Well done dh! I think men have their strong points (not to generalise!) and saying it straight can be one of them...

ikeaismylocal · 13/06/2014 12:09

I wonder if he would have reacted the same if the other mum had said "oh yes, people often think he is older because he is so tall/chubby/bossy"

I think it is fine for him to correct her about the meaning of what he was saying but if he was specifically doing it as a reaction to her gloating then he shouldn't have done it especially as she is a valued friend of yours.

I don't understand people who gloat about their super advanced toddlers/babies/children, my ds was very physically advanced and I used to feel a little embarrassed with all the people saying wow! He's amazing!

ThisFenceIsComfy · 13/06/2014 12:10

Grin at Bauhaus

DenzelWashington · 13/06/2014 12:11

I'm with your DH on this one.

Your friend should perhaps dial down the mentions a bit. The thing is, if your child speaks early and well there is really no need to bang on about advanced the kid is, people will immediately notice it.

fanjoforthemammaries7850 · 13/06/2014 12:12

"Backward" Hmm

fanjoforthemammaries7850 · 13/06/2014 12:18

Re OP..I wouldn't worry. You just sound like a nice person.

Child development discussions are a minefield. I am like hurr1cane in that my DD was very advanced then regressed...

She walked at 2 though so it irks me when people describe walking as clever.

Or say they all get there in end with talking. They don't.

There are so many different opinions about kids development that its hard to please everyone though.

I wouldn't worry about what your DH said.

fanjoforthemammaries7850 · 13/06/2014 12:19

I used to be a bit smug and gloaty about my DD' s advanced speech.

Now I hold a party when she says "hello" or 'no". At 7.7.

Karma bit me on my ass.

Merrylegs · 13/06/2014 12:21

I think your DH was a bit ill mannered tbh. I expect she felt kind of deflated and awkward after he 'put her right.

The gracious thing to do would have been to smile non-comittally and let it go.

I expect she wanted to say something like 'well that really took the wind out of my sails' but didn't because she is nice. ,(if a little pfb. But that's forgivable).

BuildYourOwnSnowman · 13/06/2014 12:23

Not helped by the papers (yes daily mail im looking at you!) printing articles about 6 month olds that are already walking or talking.
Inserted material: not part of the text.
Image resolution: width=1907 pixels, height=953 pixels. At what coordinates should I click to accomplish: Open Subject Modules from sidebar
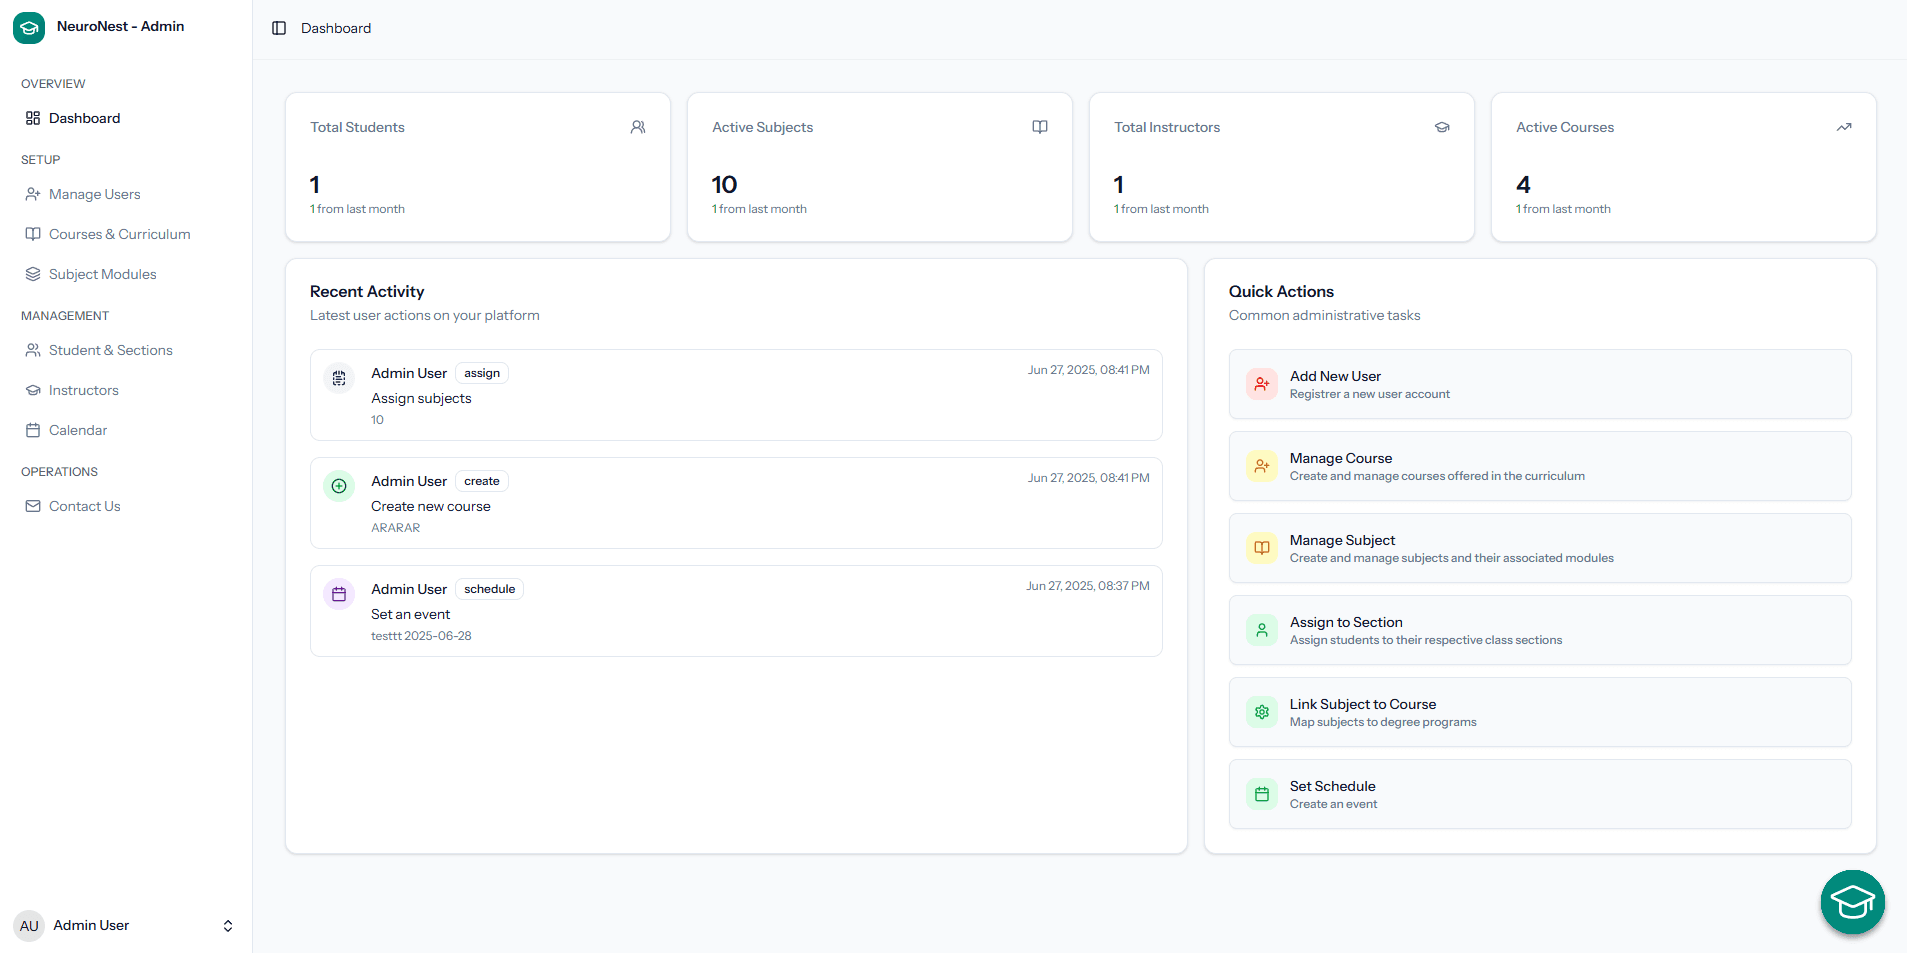(x=102, y=274)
My son spoke early and my daughter walked early. Now they are older there is no discernible difference. I think the biggest problems arise when parents put expectations on their children because of early development. I know someone who declared her daughter 'Oxford material' at 2. No pressure there then!!!

Merrylegs · 13/06/2014 12:23

I think your DH was a bit ill mannered tbh. I expect she felt kind of deflated and awkward after he 'put her right.

The gracious thing to do would have been to smile non-comittally and let it go.

I expect she wanted to say something like 'well that really took the wind out of my sails' but didn't because she is nice. ,(if a little pfb. But that's forgivable).

Caff2 · 13/06/2014 12:32

Well I guess IABU then! Which is fine. He didn't mean to be rude I'm sure, just honestly hadn't meant what she thought he had.